There are two other sets of writing that were earlier tests, which are edited out. One is a quick ramble on the first day here, which is on the file name. Then a brief paragraph on the future of ChatGPT. That is 200 words. I must say all the live statistics are a bit distracting. So that is a concern. Grammarly works well here, but again, it’s very distracting. Write the whole batch of these sentences, roughly around 500 words. Then, test it against whatever editing tools are found here. The question I should ask is the same one I wondered with notetaking: how stock can I get?
Four paragraphs are needed to reach five hundred words. The lack of a stable writing workflow hinders the development of both habits and writing skills. I can also only try a limited number of free check runs. So, what is free here is very limited. This, I argue, is the problem everywhere in the lower-run apps. Writing this note as part of the review is not planned. Now that I have started it, it should get done. Like most of my writing sentences, I write until I reach a specific limit. From eleven random sentences, it has now reached a structured set of four or five paragraphs.
The biggest reason to consider Lex is the writing sessions and the activity tracker on the home page. Every assembly line is very personal. Do I need these features is a question to get to. Which is the most efficient grammar and editing tool set is a very urgent question to solve. Solve all those questions; only then can that assembly line take shape. Lex is made for internet writers by internet writers, almost like Roam Research was created for researchers. Even if it is abrupt, that is a thought to close with. The font set here is irritating. All of this IBM Plex Sans. The end.
Extra 2408282213: As a workflow, we are not used to working with co-pilots next to us. This is the problem with generative AI adoption. However, the potential for increased efficiency is significant. The difference is similar in principle when research moves from the structured library to a very messy, uncatalogued internet. If I had to work on this patch of text, ideally with an in-app bot, I would only edit, but I write because there are thoughts I need to record. This appendix is essential since the note, with scattered thoughts, is relatively unstructured.
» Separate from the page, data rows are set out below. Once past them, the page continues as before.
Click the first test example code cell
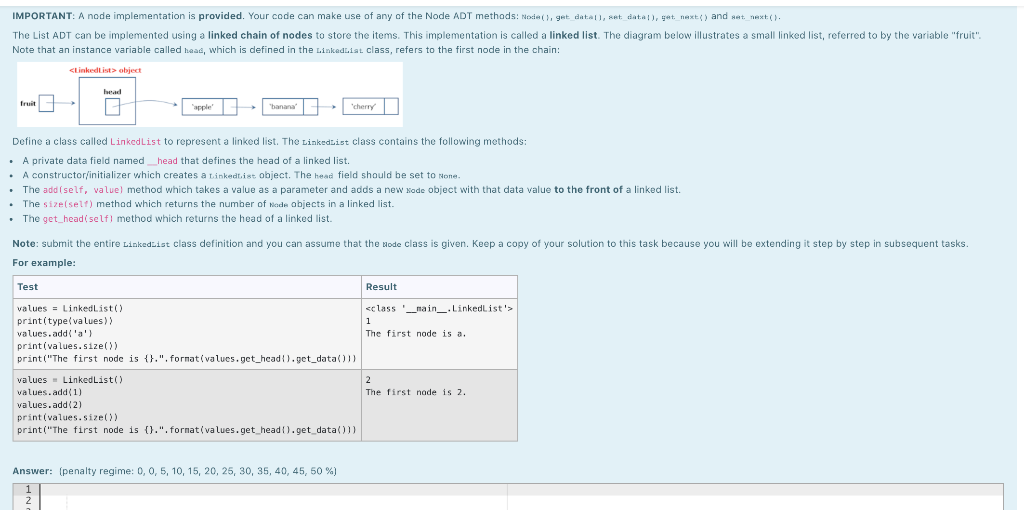The width and height of the screenshot is (1024, 510). (x=187, y=334)
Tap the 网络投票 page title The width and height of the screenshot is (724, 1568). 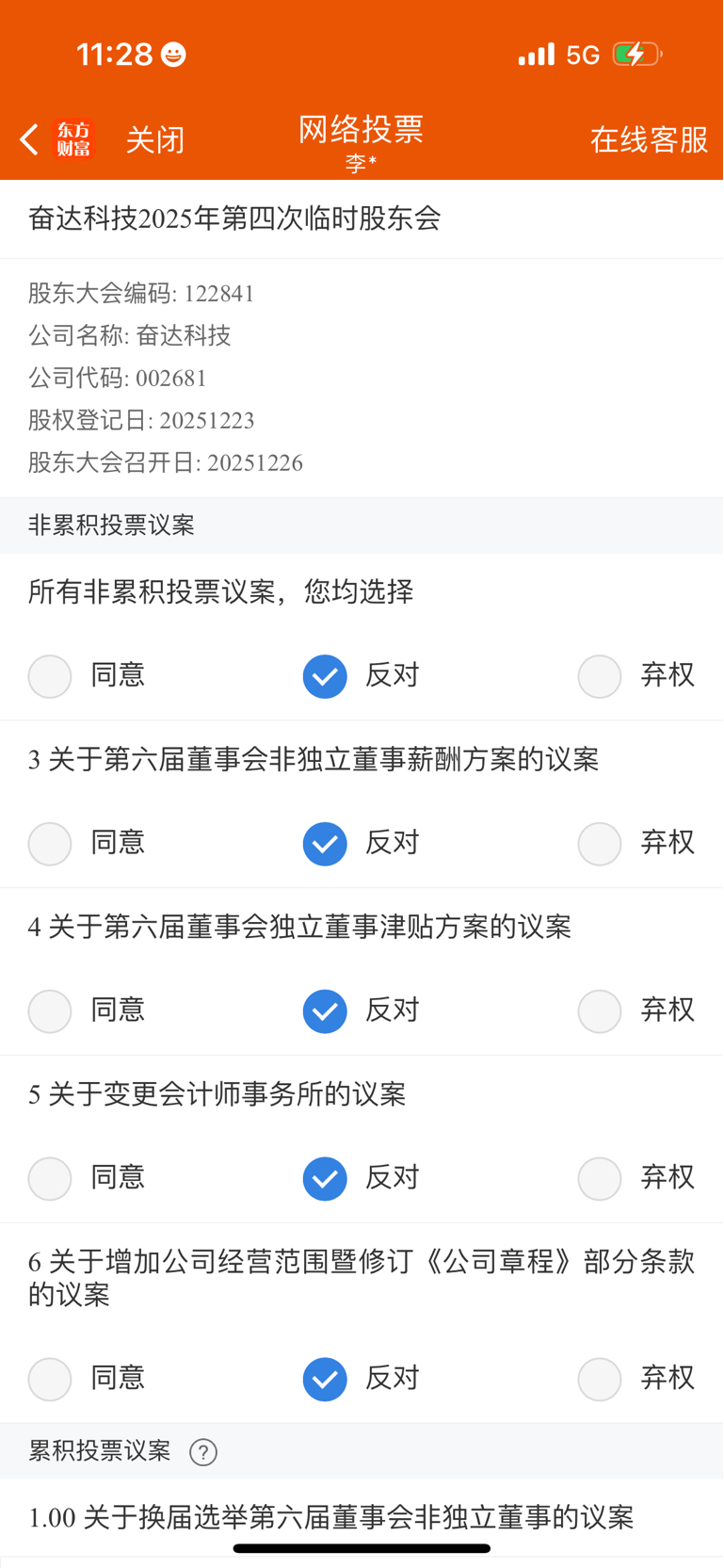click(362, 130)
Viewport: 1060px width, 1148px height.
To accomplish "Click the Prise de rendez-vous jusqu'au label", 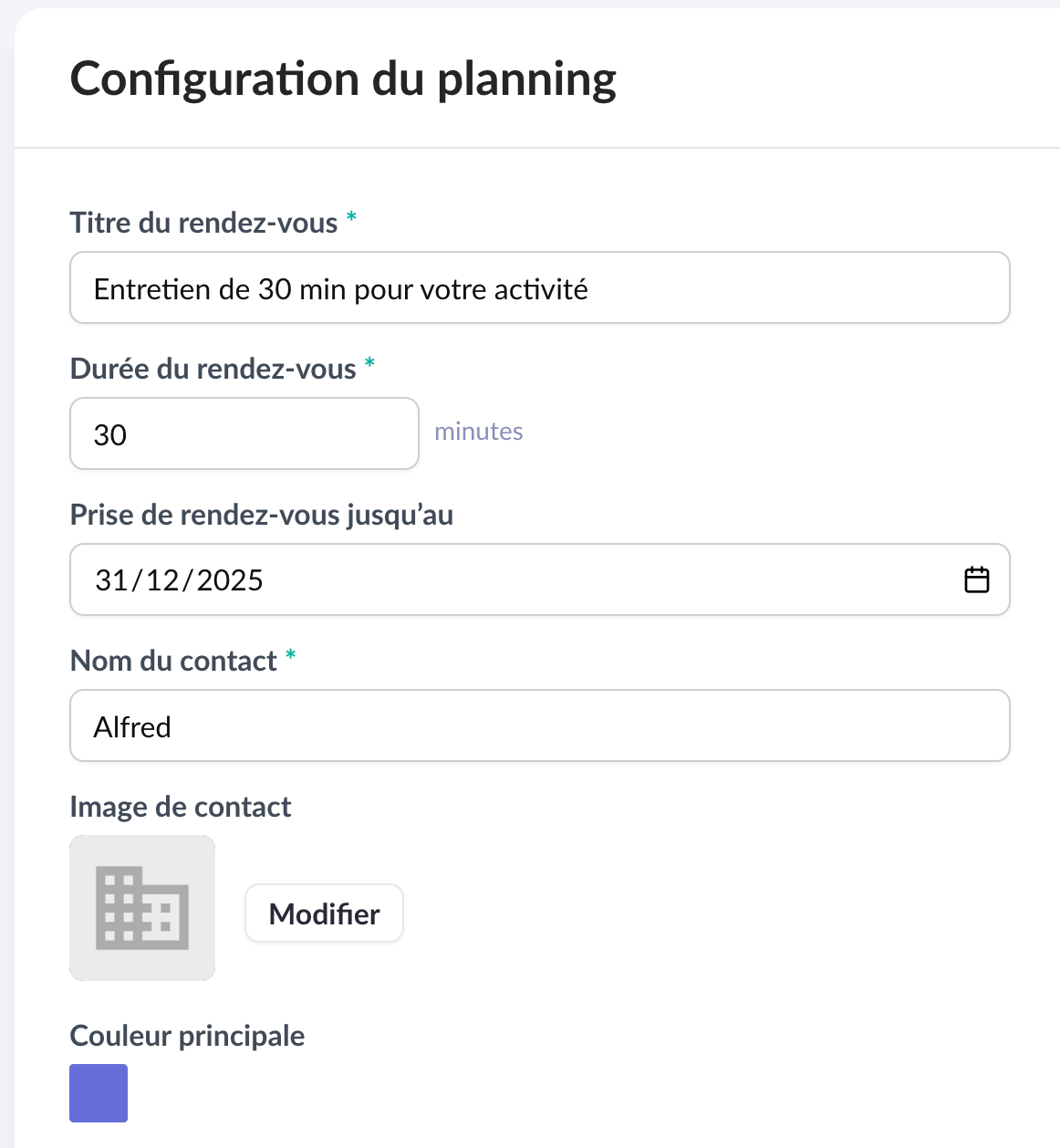I will tap(261, 515).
The age of slowness has passed. The more posts pushed out, the better. Well-worked-out editing skills are learned in public. For those who remember, we spent much time linking and thinking. The book clubs were only meant for bidirectional thought. With Capacities making the feature now among its free offerings, the value of the discourse is long gone. Craft upskilling is not just a service to look out for; it’s necessary for this machine’s augmented internet. Even if Lex is great, where it fails is at pricing. For one feature, you pay 12$/ month. The more you use it, the more you will find value in shelling out $20 for the Microsoft bot, which works in all its apps.
Writing stats is a feature I like the most. It makes sense to track how much you have written in a day. My interest in the section also increases my curiosity to probe how I can collect all the words I write and also edit, automated outside the app. As seen with notes tools, as distributed they are the more work they become. A different app such as Lex even if better than Co-pilot will become inefficient for larger projects. Essay length edits work better here, but if 30 essays need compilation and a lot more processes, a bot in PowerPoint, Excel, and OneNote is of better value for money.